(SOURCE MATERIAL begins)

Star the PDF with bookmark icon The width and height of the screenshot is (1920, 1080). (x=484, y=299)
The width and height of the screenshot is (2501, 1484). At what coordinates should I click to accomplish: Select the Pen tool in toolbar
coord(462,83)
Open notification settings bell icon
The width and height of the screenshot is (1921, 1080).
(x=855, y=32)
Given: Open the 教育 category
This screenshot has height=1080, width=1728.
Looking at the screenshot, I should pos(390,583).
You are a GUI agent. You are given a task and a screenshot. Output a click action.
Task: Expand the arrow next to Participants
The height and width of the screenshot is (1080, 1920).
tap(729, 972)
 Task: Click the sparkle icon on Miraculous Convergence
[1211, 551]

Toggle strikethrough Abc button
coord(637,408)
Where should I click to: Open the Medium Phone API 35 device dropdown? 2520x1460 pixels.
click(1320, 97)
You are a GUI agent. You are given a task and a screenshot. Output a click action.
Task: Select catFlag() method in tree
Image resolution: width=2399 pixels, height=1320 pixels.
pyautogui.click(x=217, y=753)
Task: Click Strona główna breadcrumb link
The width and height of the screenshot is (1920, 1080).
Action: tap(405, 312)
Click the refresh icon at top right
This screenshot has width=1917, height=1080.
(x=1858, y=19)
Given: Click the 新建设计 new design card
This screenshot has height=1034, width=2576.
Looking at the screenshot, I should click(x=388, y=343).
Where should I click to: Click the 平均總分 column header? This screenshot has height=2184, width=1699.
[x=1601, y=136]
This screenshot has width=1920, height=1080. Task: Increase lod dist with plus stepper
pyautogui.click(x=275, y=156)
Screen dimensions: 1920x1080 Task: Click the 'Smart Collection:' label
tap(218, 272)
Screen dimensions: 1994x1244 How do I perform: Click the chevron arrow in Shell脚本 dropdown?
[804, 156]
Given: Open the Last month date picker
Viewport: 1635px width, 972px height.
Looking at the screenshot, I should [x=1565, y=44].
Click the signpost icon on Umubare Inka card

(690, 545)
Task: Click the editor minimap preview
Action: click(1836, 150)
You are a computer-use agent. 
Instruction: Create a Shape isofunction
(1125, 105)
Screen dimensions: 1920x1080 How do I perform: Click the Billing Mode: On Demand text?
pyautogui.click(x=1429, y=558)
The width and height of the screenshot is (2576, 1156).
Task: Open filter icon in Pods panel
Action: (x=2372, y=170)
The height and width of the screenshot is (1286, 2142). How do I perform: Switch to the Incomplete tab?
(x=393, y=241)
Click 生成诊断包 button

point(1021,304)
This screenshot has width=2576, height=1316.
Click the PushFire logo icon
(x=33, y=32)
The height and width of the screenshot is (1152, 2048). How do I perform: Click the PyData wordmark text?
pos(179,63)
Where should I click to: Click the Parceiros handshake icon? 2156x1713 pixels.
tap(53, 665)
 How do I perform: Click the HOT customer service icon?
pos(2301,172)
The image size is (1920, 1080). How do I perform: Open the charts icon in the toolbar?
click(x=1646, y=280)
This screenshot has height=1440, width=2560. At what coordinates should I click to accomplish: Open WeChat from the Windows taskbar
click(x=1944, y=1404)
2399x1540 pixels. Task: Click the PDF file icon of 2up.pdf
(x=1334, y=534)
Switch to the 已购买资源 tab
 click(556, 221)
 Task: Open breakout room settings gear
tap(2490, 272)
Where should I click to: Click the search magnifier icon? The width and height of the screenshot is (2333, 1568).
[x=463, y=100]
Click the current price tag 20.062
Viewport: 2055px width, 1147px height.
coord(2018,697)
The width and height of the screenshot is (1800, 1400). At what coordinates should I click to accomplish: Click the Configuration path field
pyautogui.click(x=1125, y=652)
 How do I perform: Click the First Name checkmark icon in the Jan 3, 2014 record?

(SOURCE MATERIAL ends)

## YOUR OBJECTIVE
The lines to copy run from the first line of the entries to the line containing "Given: Open the Last month date picker"; copy them exactly and output nothing else.

## REPLY TO THE EXERCISE
Star the PDF with bookmark icon The width and height of the screenshot is (1920, 1080). (x=484, y=299)
The width and height of the screenshot is (2501, 1484). At what coordinates should I click to accomplish: Select the Pen tool in toolbar
coord(462,83)
Open notification settings bell icon
The width and height of the screenshot is (1921, 1080).
(x=855, y=32)
Given: Open the 教育 category
This screenshot has height=1080, width=1728.
Looking at the screenshot, I should pos(390,583).
You are a GUI agent. You are given a task and a screenshot. Output a click action.
Task: Expand the arrow next to Participants
The height and width of the screenshot is (1080, 1920).
tap(729, 972)
 Task: Click the sparkle icon on Miraculous Convergence
[1211, 551]

Toggle strikethrough Abc button
coord(637,408)
Where should I click to: Open the Medium Phone API 35 device dropdown? 2520x1460 pixels.
click(1320, 97)
You are a GUI agent. You are given a task and a screenshot. Output a click action.
Task: Select catFlag() method in tree
Image resolution: width=2399 pixels, height=1320 pixels.
pyautogui.click(x=217, y=753)
Task: Click Strona główna breadcrumb link
The width and height of the screenshot is (1920, 1080).
Action: tap(405, 312)
Click the refresh icon at top right
This screenshot has width=1917, height=1080.
(x=1858, y=19)
Given: Click the 新建设计 new design card
This screenshot has height=1034, width=2576.
Looking at the screenshot, I should click(x=388, y=343).
Where should I click to: Click the 平均總分 column header? This screenshot has height=2184, width=1699.
[x=1601, y=136]
This screenshot has width=1920, height=1080. Task: Increase lod dist with plus stepper
pyautogui.click(x=275, y=156)
Screen dimensions: 1920x1080 Task: Click the 'Smart Collection:' label
tap(218, 272)
Screen dimensions: 1994x1244 How do I perform: Click the chevron arrow in Shell脚本 dropdown?
[804, 156]
Given: Open the Last month date picker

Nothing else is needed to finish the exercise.